Zimbabwe ICT Minister Supa Mandiwanzira said yesterday that in the face of the recent global ransomware cyber-attack, the government is speeding up the approval of the Computer Crime and Cyber Crime Bill.
The minister was speaking at an occasion to mark the successful acquisition of Telecel Zimbabwe by the government yesterday.
Mandiwanzira said the government is taking the recent WannaCry cyber-attack seriously:
Government will not sit back and watch this crisis as it unfolds. There is need to bring all capabilities to bear on this issue and work side-by-side with partners in the Private Sector, including International Partners.

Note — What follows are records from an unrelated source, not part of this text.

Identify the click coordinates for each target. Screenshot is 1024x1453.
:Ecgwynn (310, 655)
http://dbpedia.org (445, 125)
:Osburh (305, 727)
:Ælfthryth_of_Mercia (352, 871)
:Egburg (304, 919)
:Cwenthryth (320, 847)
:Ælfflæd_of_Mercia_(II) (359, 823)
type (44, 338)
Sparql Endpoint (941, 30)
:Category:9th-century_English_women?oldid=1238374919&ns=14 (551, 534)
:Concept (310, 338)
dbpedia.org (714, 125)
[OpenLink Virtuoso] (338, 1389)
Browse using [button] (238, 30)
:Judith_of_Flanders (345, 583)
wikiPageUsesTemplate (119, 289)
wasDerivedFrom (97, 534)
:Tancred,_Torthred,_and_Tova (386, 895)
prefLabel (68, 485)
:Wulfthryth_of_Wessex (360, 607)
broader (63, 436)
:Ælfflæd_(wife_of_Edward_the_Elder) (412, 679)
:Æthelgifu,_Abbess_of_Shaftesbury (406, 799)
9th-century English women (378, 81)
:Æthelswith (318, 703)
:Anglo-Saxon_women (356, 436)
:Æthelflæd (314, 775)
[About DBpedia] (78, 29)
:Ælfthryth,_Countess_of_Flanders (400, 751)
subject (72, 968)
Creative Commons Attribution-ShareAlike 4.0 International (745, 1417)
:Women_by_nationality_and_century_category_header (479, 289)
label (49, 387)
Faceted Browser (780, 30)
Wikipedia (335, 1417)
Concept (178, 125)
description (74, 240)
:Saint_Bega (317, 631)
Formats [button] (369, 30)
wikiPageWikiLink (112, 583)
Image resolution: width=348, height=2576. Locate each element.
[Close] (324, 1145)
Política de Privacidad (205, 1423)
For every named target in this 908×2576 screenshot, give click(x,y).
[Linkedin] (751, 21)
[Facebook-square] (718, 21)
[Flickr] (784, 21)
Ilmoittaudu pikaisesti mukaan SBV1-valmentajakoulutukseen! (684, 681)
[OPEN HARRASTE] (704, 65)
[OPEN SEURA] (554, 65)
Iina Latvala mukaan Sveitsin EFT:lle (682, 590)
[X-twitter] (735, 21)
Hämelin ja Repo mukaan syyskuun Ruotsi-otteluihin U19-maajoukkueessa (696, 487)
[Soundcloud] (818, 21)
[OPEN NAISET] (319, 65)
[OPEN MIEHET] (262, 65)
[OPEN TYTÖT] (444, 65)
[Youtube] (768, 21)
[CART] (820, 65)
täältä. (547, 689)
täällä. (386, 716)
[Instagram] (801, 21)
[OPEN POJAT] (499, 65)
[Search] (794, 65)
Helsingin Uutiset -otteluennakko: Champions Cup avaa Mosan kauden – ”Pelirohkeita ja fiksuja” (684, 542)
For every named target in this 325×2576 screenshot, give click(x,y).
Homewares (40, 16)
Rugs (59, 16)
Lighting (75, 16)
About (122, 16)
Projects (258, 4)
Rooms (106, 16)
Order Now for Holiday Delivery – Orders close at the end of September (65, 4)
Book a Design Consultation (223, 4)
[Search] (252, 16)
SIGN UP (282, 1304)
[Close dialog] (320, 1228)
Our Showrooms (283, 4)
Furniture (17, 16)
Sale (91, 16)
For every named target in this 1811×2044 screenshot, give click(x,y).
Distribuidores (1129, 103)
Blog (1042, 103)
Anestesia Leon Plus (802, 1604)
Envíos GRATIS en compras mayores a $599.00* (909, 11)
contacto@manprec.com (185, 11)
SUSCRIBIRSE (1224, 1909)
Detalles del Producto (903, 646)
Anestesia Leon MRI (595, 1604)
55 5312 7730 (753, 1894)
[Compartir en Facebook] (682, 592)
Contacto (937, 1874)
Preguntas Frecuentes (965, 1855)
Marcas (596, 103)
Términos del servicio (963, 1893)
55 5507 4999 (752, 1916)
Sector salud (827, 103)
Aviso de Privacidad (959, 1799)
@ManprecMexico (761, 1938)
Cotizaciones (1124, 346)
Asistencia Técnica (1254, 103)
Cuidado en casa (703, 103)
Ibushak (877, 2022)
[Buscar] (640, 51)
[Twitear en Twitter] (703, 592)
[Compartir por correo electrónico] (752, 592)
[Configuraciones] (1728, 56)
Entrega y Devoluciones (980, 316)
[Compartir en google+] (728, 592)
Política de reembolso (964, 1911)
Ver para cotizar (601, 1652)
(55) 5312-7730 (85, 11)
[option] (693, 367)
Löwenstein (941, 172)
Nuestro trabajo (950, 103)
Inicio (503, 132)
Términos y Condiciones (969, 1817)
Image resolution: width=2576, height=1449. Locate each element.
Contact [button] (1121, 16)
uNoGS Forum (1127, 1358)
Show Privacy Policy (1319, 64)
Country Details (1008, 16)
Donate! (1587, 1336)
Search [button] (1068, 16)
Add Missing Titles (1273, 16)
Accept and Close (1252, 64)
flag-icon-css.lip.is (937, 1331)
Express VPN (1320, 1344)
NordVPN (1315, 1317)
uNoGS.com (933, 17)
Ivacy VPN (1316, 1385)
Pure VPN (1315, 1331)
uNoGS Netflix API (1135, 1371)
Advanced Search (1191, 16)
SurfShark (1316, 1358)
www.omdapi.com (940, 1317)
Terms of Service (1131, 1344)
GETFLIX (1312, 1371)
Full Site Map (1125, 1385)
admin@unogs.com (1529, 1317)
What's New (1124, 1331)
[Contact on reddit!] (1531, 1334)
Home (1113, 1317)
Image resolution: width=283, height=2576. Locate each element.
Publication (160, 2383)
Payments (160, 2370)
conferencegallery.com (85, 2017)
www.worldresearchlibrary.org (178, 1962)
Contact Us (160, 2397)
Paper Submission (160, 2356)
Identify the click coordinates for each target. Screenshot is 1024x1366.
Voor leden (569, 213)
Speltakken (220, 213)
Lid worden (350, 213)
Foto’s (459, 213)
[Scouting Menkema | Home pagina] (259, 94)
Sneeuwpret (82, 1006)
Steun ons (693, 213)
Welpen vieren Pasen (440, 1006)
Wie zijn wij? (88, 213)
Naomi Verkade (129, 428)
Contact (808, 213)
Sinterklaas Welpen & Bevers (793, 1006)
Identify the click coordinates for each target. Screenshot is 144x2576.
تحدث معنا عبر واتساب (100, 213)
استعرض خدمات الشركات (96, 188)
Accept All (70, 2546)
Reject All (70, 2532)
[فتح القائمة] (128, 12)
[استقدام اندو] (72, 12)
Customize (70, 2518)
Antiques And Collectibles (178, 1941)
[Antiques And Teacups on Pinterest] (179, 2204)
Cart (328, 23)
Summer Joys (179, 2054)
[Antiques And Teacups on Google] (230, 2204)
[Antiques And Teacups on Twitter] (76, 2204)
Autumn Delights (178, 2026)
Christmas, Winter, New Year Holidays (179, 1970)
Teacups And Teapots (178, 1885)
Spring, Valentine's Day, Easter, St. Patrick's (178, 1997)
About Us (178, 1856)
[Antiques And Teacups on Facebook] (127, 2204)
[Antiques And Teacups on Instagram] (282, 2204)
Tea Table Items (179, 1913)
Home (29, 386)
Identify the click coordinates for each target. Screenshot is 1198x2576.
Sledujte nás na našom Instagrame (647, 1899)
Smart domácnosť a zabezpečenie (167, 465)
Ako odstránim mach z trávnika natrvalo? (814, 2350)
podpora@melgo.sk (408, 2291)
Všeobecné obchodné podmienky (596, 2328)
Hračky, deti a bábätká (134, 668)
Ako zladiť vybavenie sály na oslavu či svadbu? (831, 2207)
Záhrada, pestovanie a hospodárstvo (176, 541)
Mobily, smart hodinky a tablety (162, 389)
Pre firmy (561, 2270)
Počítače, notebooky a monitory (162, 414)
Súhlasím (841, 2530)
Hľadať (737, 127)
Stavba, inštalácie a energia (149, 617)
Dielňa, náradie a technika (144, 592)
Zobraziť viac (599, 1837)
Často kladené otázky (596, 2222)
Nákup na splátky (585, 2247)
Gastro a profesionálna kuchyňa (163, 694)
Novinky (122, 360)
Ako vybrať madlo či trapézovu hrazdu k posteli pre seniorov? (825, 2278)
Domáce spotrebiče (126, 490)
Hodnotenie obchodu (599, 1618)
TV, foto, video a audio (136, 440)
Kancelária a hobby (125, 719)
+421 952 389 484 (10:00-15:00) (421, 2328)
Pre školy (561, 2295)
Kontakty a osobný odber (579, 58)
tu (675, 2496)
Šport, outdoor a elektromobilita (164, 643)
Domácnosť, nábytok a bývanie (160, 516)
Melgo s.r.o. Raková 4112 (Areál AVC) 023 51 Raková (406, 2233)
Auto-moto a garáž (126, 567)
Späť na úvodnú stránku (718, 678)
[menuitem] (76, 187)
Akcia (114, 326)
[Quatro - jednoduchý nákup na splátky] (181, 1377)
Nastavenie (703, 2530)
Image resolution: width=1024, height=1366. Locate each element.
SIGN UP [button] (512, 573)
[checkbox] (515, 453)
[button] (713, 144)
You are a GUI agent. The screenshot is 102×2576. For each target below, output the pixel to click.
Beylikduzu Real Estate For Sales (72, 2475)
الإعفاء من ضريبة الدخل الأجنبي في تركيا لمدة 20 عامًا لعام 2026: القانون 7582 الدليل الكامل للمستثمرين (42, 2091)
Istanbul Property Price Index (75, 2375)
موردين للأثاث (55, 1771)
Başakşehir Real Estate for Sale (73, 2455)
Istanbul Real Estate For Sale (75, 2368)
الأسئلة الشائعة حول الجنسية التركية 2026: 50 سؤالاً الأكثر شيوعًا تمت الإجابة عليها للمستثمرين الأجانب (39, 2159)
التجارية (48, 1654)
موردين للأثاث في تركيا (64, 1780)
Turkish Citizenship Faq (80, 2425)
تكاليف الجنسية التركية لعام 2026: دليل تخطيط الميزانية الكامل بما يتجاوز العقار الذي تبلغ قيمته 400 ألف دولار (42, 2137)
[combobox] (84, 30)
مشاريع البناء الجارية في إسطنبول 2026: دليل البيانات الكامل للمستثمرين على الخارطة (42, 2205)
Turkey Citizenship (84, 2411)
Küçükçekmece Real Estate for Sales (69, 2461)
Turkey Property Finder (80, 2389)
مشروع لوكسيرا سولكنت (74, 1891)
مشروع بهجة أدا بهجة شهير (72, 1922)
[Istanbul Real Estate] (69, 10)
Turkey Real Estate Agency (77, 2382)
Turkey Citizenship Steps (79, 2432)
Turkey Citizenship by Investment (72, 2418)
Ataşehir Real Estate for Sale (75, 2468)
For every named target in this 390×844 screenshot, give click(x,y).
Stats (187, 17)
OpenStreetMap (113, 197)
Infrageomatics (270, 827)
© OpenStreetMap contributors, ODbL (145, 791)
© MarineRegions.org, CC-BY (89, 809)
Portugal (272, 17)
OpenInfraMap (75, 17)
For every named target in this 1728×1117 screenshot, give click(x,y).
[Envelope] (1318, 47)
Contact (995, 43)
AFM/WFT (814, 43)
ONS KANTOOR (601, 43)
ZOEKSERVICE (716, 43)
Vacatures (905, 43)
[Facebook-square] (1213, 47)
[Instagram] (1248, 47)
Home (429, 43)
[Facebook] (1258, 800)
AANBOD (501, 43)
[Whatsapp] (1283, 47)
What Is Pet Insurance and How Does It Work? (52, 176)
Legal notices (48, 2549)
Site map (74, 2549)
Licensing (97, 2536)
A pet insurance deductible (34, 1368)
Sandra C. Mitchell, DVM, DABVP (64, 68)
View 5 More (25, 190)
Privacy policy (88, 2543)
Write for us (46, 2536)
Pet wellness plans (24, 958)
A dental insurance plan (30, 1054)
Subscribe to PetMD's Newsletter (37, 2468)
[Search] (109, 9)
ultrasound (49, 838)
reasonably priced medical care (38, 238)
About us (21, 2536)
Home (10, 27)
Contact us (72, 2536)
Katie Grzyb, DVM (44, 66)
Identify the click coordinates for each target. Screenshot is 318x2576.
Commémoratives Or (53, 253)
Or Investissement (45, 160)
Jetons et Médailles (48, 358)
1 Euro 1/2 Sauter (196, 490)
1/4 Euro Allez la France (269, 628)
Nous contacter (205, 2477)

We will also continue raising more awareness among users. In the mean-time, the Ministry of Information Communication Technology, Postal and Courier Services, in a legal response to this crisis, will speed up the approval and gazetting of the Computer Crime and Cyber Crime Bill, whose window of public consultations will soon be closed to make way for the final approval processes.
The bill was introduced last year and can be downloaded here on Techzim. If you haven’t yet contributed your views to the bill, which is still in consultation, you may want to do that now. We don’t have the date when consultations will close, so the sooner the better.
Outside the upcoming law, it’s not clear what capabilities to fight cyber-attacks the government of Zimbabwe has. Our guess is that they too, like most governments around the world, are panicked and concerned by the new realities of what’s possible with cyber-attacks.
We’re skeptic however of government’s infrastructure, both soft and hard, to handle malicious software of this kind. It is normal for example for government ministers in Zimbabwe to use gmail addresses as their official work addresses. We doubt much strategic consideration was made in basic matters as these.
The WannaCry ransomware claimed more than 250,000 victims in more than 150 countries. The ransomware is said to use tools developed by the US government’s National Security Agency to exploit vulnerabilities in the Microsoft Windows operating system.